Chapter 10 Final Words

This book is generated as a part of course IN4334. The goal of this course was to familiarize students with analytics, as it is applied in software development to improve its performance. As a part of their curriculum, students organized themselves in groups of 3 to 4 and studied one aspect of software development in details. The topics covered in the course are testing, build, bug prediction, ecosystem, release engineering, code review, runtime and performance, and app store. Some of these topics are more specific such as bug prediction while other topics have a broad scope such as release engineering.

Each group conducted a systematic literature review to find answers to the following three questions: (1) What is the ‘state-of-the-art’ and/or ‘state-of-the-practice’ in the studied topic? (2) What aspects of the topic are studied in software analytics research? And (3) what aspects of the topic should be studied in future software analytics research? Below we discuss findings from each topic.

In practice, in testing developers update test cases on a need-basis and often indications from test coverage tools are ignored, if used at all. Further, test-driven development while applied in practice is less understood. In research, studies focus on generating test cases, mostly semi-automatically, based on risks and evolving software. In future, more work is required to generate test cases automatically.

Studies on software build, in the recent years focus on continuous integration to identify best practices to improve and predict build success rate and estimate time to build.

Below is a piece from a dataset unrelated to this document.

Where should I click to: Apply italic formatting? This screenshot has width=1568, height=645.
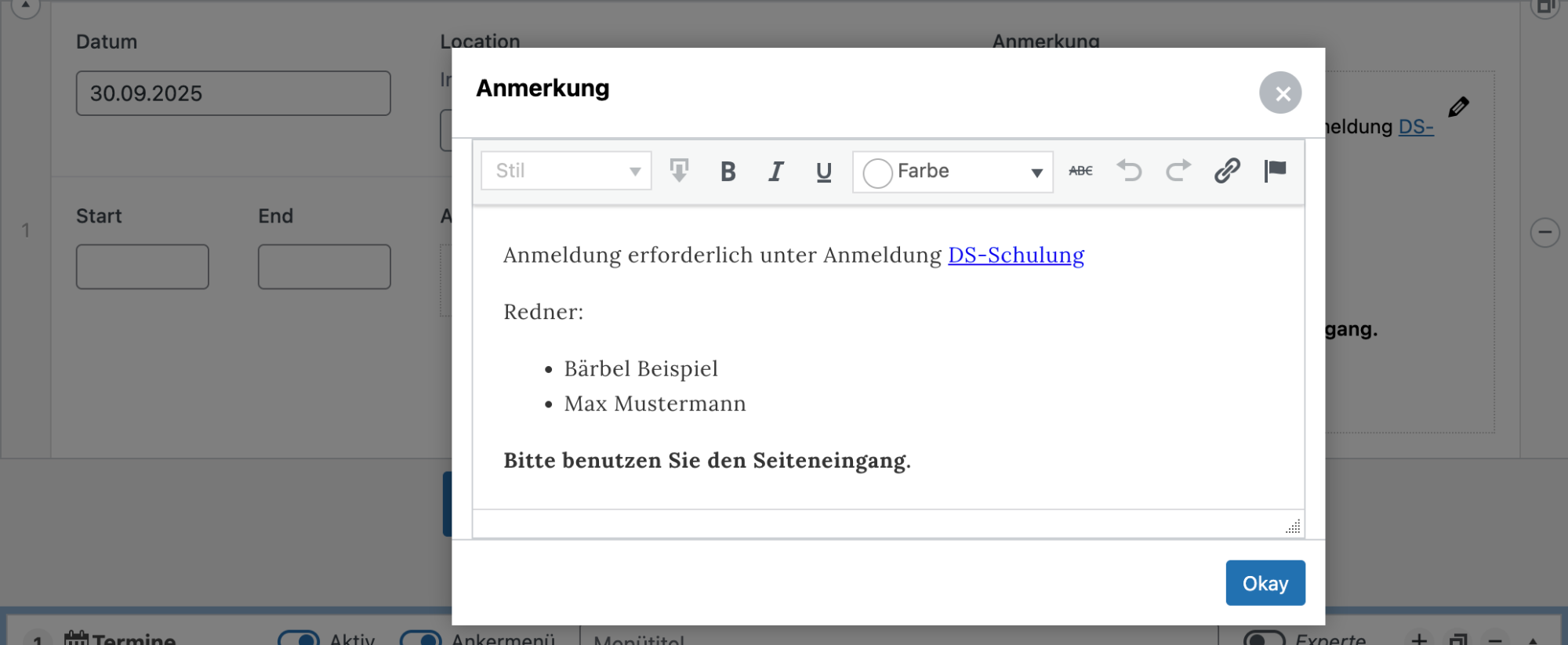(775, 171)
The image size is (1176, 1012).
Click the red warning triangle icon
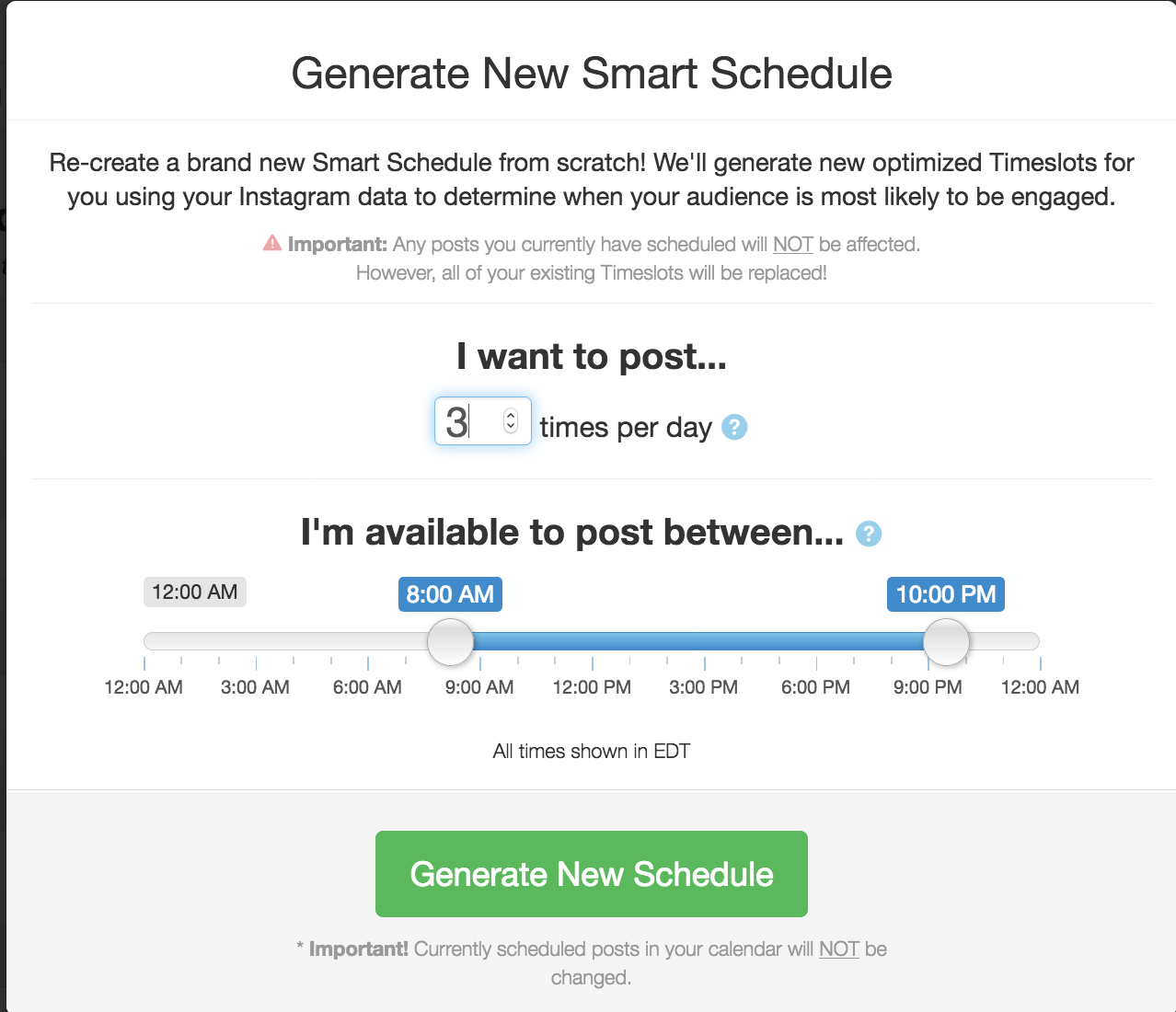(x=271, y=243)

In practice too, a significant percentage of projects are now adopting continuous integration as supported by popular websites such as GitHub and frameworks such as Travis. There are, however, challenges with adoption of continuous integration resulting from the non-availability of scalable tools, incomplete understanding of user needs, and limits of techniques used for analysis.

For bug-prediction, several models are build using ML techniques and statistics; nonetheless there is little use of these tools in industry. From research perspective, there are still gaps in predicting bugs especially from the perspective of including developer-related factors.

Current research on software ecosystems mostly refers to impact change analysis approaches, developers’ behavior analysis towards breaking changes, investigation of library and API deprecation issues related, and ‘health’ dependency metrics. Many studies show that, in practice, developers are reluctant to update their dependencies. There is room for development of tools that will be able to assist developers to fix dependency issues in their software systems, automatically. Open research questions that can be addressed in the future include the generality of the results of studies dependent on particular ecosystems and the establishment of metrics and approaches able to automatically access the ‘health’ of a system making improvement recommendations to developers.

Advances in release engineering, quite unlike other aspects of development, is driven by industry. Today, several aspects of ‘modern’ release engineering are studied including rapid release, devOps, continuous integration, continuous deployment, branching and merging, build configuration, and infrastructure-as-code. Today, most of the research on release engineering, focuses on the transition from traditional release to rapid release through cases studies. In future, more generalizable findings may better inform the community.

Recent studies on code reviews show that they can improve code robustness and maintainability. It is worth noting that there is a correlation between reviewers’ expertise and their influence during the review process on the members of their teams. In practice, there are many tools, such as Gerrit, Crucible, Stash, GitHub pull requests, Upsource, Collaborator, ReviewClipse, and CodeFlow, used by developers to help them in the comprehension and bug-fixing of software systems. As future research, there are many directions towards the improvement and accuracy of existing tools, as well as the development of new ones that are able to automate code review tasks.

Current research in the field of runtime and performance, especially as far as energy efficiency is concerned, shows that many studies introduce guidelines and tools able to increase developers’ energy awareness while they are programming modern software apps. However, these guidelines are too generic at the time where developers require project-specific energy-related information. Also, available tools, which are responsible for measuring the energy consumption of software programs and providing refinement recommendations, are often poorly documented and impractical. Therefore, there is a need for applying state-of-the-art approaches to practical case studies, increasing the usefulness of the former. Furthermore, studies that compare the energy efficiency of programming tasks written in different programming languages show that commonly used programming languages, such as Java, are not the most energy-efficient ones. Then, there are many open research questions for future studies concerning developers’ choice to keep using energy-consuming programming languages for modern apps.

Regarding app store analytics, there is, currently, an increasing research interest on review analytics for mobile apps. Since the appearance of mobile app stores in 2008, many empirical studies have mined app stores to identify usability issues, software bugs, and security vulnerabilities. An interesting finding from recent studies on review analytics refers to the fact that users tend to positively change their app ratings when developers respond to user comments and requests. Future research directions in the field of review analytics include the use of sentiment analysis and machine learning. Additionally, researchers can consider conducting studies regarding the improvement of the practicality of existing tools that mine and categorize user reviews.